Un kiné ne marque pas, mais il peut faire gagner

Il y a des arrivées qui font du bruit. Et puis il y a celles qui ne font rien du tout… jusqu’au jour où elles deviennent décisives. Ruben Pacheco, nouveau kinésithérapeute de l’ASSE, a commencé ses fonctions cette semaine et a déjà pris place sur le banc lors de Guingamp–Saint-Étienne. Ce n’est pas une signature qui déclenche une ola, mais c’est typiquement le genre de renfort qui peut changer la texture d’une fin de saison.

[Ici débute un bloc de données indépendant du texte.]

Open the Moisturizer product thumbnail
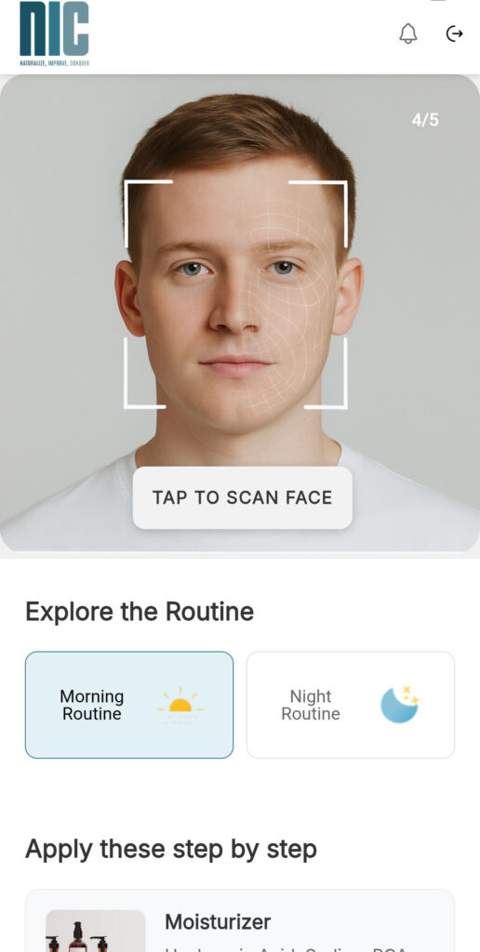Screen dimensions: 480x952 pos(96,931)

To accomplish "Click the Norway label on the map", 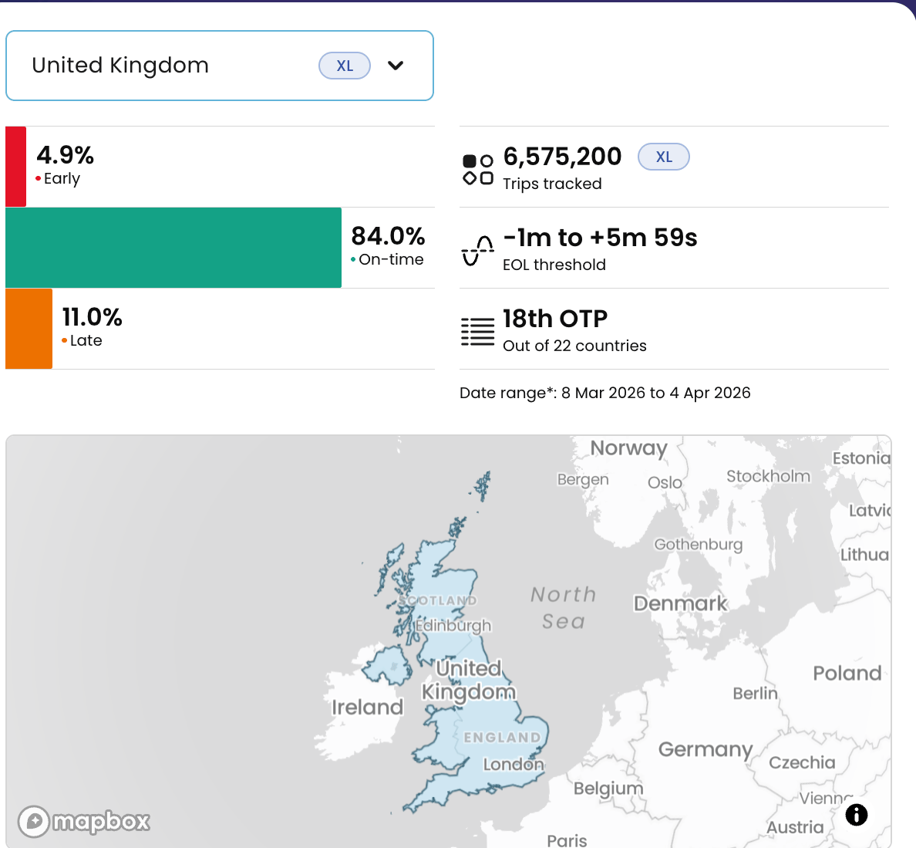I will tap(628, 448).
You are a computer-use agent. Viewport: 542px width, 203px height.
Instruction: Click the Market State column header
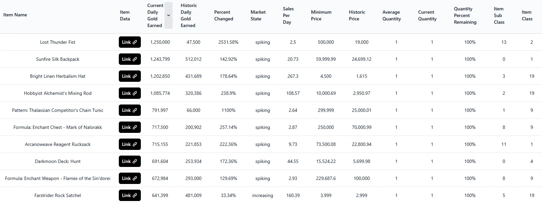(258, 15)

Parce que la Ligue 2, ce n’est pas seulement une histoire de talent. C’est une histoire de répétition. De corps qui encaissent. De joueurs qui enchaînent sur des terrains lourds, des semaines à deux matchs, des voyages, des chocs, des retours trop rapides, des rechutes bêtes. Et à ce jeu-là, l’ASSE a déjà appris une leçon: une dynamique sportive peut se casser sur une série de pépins physiques, parfois plus sûrement que sur une mauvaise mi-temps.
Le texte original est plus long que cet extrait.